Tuesday, May 17, 2011

2dp5dt II

So I spent a full fledged day with Jonah today, trying NOT to obsess over 2ww symptoms however that is hugely difficult. For a moment there, what was going through my head is I didn't want to write down any perceived "symptoms" because a) It could very well be the progesterone and b) I didn't want to feel like a desperate fool if I didn't end up pregnant.
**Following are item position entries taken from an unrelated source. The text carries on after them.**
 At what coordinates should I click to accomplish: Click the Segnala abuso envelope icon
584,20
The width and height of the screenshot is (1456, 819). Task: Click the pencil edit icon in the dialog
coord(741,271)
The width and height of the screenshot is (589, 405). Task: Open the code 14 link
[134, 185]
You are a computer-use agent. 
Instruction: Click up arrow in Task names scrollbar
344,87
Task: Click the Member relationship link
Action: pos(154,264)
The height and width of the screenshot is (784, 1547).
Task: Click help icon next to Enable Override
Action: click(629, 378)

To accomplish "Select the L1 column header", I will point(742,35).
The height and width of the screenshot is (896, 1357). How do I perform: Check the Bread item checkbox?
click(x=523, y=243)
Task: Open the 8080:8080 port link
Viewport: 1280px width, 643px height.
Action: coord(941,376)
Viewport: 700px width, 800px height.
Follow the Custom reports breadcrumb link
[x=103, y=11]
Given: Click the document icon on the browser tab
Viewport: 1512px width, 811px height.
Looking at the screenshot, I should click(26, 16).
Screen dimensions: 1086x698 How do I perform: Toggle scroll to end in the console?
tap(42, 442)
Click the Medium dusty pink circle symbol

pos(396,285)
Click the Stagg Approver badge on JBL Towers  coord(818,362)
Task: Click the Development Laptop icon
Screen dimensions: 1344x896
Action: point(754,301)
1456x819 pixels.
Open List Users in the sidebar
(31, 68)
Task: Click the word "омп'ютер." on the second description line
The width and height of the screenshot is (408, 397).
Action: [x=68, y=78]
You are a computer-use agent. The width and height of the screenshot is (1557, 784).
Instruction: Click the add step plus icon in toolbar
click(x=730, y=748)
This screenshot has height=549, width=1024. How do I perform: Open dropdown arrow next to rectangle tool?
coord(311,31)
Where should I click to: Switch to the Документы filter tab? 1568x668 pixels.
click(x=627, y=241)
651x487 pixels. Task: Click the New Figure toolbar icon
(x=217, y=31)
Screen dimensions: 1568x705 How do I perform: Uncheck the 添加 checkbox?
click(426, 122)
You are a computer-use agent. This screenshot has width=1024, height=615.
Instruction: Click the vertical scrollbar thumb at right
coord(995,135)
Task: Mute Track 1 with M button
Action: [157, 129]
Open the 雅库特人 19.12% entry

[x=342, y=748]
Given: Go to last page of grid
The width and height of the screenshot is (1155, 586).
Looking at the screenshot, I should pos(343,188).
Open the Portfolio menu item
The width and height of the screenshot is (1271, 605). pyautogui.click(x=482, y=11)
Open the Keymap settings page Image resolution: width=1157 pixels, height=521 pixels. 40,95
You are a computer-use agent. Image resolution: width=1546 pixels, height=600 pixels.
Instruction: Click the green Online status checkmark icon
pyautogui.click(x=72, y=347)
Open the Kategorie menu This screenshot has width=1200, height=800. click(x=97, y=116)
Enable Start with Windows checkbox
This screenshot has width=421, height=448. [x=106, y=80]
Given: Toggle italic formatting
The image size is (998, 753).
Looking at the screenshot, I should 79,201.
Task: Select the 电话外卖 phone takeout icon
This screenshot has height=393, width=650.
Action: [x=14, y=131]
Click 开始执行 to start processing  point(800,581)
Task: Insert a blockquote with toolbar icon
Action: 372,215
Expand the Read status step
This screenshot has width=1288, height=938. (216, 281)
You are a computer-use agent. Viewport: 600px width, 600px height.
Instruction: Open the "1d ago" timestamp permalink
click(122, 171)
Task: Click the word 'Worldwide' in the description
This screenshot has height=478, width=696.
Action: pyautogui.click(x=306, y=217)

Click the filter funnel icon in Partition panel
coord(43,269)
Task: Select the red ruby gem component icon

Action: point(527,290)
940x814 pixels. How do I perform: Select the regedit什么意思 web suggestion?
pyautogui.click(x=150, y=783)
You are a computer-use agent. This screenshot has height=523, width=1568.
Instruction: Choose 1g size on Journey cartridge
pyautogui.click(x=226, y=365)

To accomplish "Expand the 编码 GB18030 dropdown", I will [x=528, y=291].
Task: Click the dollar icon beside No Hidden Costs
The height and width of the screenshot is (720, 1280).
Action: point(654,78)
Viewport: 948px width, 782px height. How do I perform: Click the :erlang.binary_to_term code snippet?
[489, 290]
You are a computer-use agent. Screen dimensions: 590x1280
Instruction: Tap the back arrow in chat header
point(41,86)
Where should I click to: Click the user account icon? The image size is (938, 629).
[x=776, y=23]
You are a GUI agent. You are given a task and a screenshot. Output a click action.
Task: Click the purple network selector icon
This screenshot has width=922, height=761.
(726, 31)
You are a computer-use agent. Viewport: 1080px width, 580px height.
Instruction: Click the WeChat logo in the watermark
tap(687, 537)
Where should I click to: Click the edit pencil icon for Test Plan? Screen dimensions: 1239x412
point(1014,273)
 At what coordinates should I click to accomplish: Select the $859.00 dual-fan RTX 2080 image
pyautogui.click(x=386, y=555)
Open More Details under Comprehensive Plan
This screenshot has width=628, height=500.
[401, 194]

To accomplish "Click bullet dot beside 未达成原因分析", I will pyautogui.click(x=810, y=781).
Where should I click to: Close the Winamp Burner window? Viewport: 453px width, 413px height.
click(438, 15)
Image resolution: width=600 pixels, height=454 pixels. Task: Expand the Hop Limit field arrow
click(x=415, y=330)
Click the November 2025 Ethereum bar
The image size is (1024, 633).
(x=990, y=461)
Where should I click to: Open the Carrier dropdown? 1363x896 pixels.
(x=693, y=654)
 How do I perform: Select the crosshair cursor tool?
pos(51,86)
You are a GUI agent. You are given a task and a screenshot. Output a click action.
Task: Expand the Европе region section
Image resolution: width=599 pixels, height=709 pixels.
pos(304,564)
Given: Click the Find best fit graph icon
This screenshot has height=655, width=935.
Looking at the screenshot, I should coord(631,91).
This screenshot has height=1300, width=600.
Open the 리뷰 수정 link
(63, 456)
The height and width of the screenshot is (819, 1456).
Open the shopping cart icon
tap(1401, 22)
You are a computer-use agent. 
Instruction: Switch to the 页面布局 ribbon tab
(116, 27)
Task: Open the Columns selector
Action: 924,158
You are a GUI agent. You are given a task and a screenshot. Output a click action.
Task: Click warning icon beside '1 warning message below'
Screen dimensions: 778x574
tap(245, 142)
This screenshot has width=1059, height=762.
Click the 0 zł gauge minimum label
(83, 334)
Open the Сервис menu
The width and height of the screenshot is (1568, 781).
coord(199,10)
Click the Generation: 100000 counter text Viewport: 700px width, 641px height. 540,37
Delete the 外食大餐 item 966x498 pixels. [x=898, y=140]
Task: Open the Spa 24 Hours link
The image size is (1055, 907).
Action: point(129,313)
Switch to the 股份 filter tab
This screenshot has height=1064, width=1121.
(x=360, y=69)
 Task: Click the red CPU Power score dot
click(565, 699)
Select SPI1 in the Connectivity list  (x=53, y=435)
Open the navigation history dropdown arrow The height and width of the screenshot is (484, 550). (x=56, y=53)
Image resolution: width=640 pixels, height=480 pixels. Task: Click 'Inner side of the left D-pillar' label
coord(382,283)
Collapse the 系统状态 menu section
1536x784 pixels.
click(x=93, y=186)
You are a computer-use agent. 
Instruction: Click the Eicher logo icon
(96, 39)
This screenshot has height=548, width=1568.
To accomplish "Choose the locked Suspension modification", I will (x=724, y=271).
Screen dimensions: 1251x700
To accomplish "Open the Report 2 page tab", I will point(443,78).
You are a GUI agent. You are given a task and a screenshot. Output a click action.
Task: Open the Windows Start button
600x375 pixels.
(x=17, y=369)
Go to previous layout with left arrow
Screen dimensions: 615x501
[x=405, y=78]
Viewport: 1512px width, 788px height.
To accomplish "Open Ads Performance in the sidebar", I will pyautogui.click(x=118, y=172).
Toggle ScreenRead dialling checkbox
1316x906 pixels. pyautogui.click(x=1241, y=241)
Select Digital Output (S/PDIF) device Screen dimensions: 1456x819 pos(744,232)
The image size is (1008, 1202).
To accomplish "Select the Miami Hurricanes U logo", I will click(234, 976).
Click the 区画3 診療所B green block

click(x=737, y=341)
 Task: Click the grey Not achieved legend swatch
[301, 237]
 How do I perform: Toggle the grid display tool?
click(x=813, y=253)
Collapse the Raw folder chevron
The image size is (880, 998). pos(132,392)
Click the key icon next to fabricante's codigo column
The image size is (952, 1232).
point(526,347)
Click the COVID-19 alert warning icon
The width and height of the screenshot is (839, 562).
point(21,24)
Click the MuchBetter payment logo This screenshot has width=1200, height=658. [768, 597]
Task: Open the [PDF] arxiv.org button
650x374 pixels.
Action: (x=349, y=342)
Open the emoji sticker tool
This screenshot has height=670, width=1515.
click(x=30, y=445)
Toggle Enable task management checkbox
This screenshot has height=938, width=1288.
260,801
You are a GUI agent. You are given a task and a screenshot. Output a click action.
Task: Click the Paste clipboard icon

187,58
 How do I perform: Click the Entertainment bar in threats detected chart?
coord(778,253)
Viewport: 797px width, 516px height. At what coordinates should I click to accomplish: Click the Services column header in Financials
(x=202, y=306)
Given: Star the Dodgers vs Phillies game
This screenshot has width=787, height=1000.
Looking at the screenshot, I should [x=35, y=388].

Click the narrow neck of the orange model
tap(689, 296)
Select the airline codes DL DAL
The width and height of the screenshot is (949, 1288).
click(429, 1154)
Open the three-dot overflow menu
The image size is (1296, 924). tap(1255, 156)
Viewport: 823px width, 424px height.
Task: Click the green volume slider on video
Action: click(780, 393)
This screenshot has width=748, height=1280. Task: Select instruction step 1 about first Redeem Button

But screw it. I've been vulnerable, I've been honest, why stop now.

So symptoms: throughout the day I had twinges again in my abdomen, I say abdomen but I mean a bit lower. That lasted on and off all afternoon and now I have a "period like" fullness to my belly. It almost feels like the day before you get your period, but not as strong. Maybe two days before your period.

No boob soreness, no weird cervical mucus (you're welcome!) and otherwise pretty normal. I feel like something is happening in there. A churning, a burning, a something.

Emotionally, I feel a bit out of control. I've been tearing up at simple things, like when Jonah's music teacher told me of her past head injury and more things. I'm not sure if it's just me peaking from all of the emotions and process we've been through the past 6 months or what, but I feel on the edge. I think the best way to describe it is unsettled. Not a negative unsettled, but just not normal.

Psychological? Maybe so. But there it is. Me, 7 days after conception. Two days past a 5 day transfer.